Experts told the Senate Select Committee on Intelligence that Beijing uses state media, paid content placements, covert social media campaigns and diaspora platforms such as WeChat to reach U.S. audiences; senators and witnesses discussed TikTok’s reach and the risks posed by data and recommender algorithms.

Sen. Mark Warner said the hearing would examine how the People’s Republic of China shapes U.S. political discourse and the media environment, and he singled out the growing reach of platforms such as TikTok.
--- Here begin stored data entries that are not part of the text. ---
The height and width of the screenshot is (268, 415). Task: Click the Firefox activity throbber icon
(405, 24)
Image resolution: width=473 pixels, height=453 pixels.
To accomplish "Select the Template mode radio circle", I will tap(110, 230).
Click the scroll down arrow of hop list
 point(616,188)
Sarah Cook of Freedom House told the committee that Beijing’s media influence abroad is “complex and multifaceted,” describing five categories of tactics: propaganda, disinformation, censorship and intimidation, control over distribution infrastructure, and efforts to export China’s information‑control model. She said state‑backed content can appear inside mainstream U.S. media through partnerships or paid placements and that labeling of such content is “inconsistent and in some cases entirely absent.”

Cook told senators that from 2019 to 2021 state‑linked outlets paid at least $7,000,000 to place content alongside independent news items, and said that pro‑Beijing actors have attempted to recruit unaffiliated U.S. social‑media influencers to broadcast favorable messages. She described an increase in coordinated, sophisticated disinformation campaigns that experiment with generative artificial intelligence, fake anchors and multilayer content‑laundering to conceal origins.

Chairman Warner and other senators also discussed the rapid U.S. uptake of TikTok. Warner noted that the platform had reached “150,000,000 Americans, 90 minutes a day,” and witnesses warned that the combination of massive user data and a powerful recommender engine makes platforms valuable tools for influence operations. Several witnesses and senators contrasted TikTok with WeChat—the Tencent messaging app widely used by the Chinese diaspora—citing research showing censorship and surveillance of U.S. users and difficulty for U.S. civic groups and outlets to obtain official accounts on WeChat.

Witnesses said the PRC’s social campaigns are increasingly using generative AI to create images and fake personas, and that campaigns often seek to “sow discord” across political fault lines rather than to promote a single partisan outcome. Cook said these techniques “are likely to increase in the coming years,” including around U.S. elections.

Committee members and witnesses discussed policy options: data privacy and transparency laws to limit foreign access to U.S. user data; third‑party audits and reporting requirements for platforms; strengthened disclosure for state‑funded content; and digital literacy education. Witnesses urged a strategic, systemic approach rather than piecemeal “whack‑a‑mole” responses to particular companies.